#### WORK REQUIRED
In the excerpt on mitral valve repair in children, explain in one to three sentences why chordal shortening by suturing the elongated chordae to the papillary muscle has been abandoned.

#### EXCERPT
Top Abstract Introduction Patients and methods Results Discussion Conclusion References

 
No operative death or morbidity was observed. Before they were discharged from the hospital, echocardiography was performed in all patients. These results revealed trivial MR in 5 patients and none in the remaining 11 patients (Table II).

	Discussion

Top Abstract Introduction Patients and methods Results Discussion Conclusion References

Several reports have shown acceptable results of mitral valve repair in children with MR, with an actuarial survival of 82% at 5 years and an actuarial freedom from reoperation of 83% at 8 years (Aharon and colleagues ³), 88% and 67.7% at 15 years (Chauvaud and colleagues ⁵), and 88.4% and 86% at 17 years (Okita and colleagues ²). In our experience between 1982 and 1997, 50 children with MR underwent mitral valve operations. Our results were comparable with other reports, with an actuarial survival at 15 years of 85% and freedom from reoperation at 15 years of 70%. However, before we had introduced the chorda reconstruction technique with artificial chordae in 1994, operative results for the repair of mitral valve in 20 cases with anterior leaflet prolapse were unsatisfactory, with 1 operative death, 4 reoperations, and 2 late deaths. After the introduction of the chorda reconstruction technique, 16 patients with anterior leaflet prolapse underwent mitral repair with a 100% success rate, with no operative mortality, no reoperation, and no late deaths. ⁶

Results of the triangular resection technique of the anterior leaflet remain unsatisfactory. ^3,19 Because the amount of the anterior leaflet must be restricted to the relatively small excess segment in small children, the relevant anulus cannot be plicated, and a distortion of the coaptation line sometimes occurs when this technique is used. ¹⁹ The chordal transfer technique is an attractive procedure with reported good results. ⁵ However, this procedure is technically demanding, especially in small children, and not always possible when the posterior leaflet is not normal. ^9,12,19 The technique of chordal shortening by suturing the elongated chordae to the papillary muscle has been abandoned because of a high rate of recurrent elongation or rupture of shortened chordae. ^12,19 On the other hand, although the early results of another technique of chordal shortening by replacing them with glutaraldehyde-treated xenograft or autologous pericardial strip were found to be acceptable in some reports, ^7,19 these materials thickened and lost some of their pliability during the follow-up. ^7-9

In contrast, mitral valve repair by reconstruction of the chordae tendineae with ePTFE sutures is now widely accepted in experimental models ⁸ and in adult patients because of its reproducibility and excellent functional long-term results. ^11-12 In adult patients, this technique has now become the procedure of choice especially for repairing a prolapsed anterior mitral leaflet caused by chordal abnormalities.

#### STORED DATA
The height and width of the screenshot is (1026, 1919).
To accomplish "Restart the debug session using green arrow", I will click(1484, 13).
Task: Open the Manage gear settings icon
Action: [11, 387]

#### ANSWER TO THIS TASK
Chordal shortening by suturing the elongated chordae to the papillary muscle was abandoned because it had a high rate of recurrent elongation or rupture of the shortened chordae.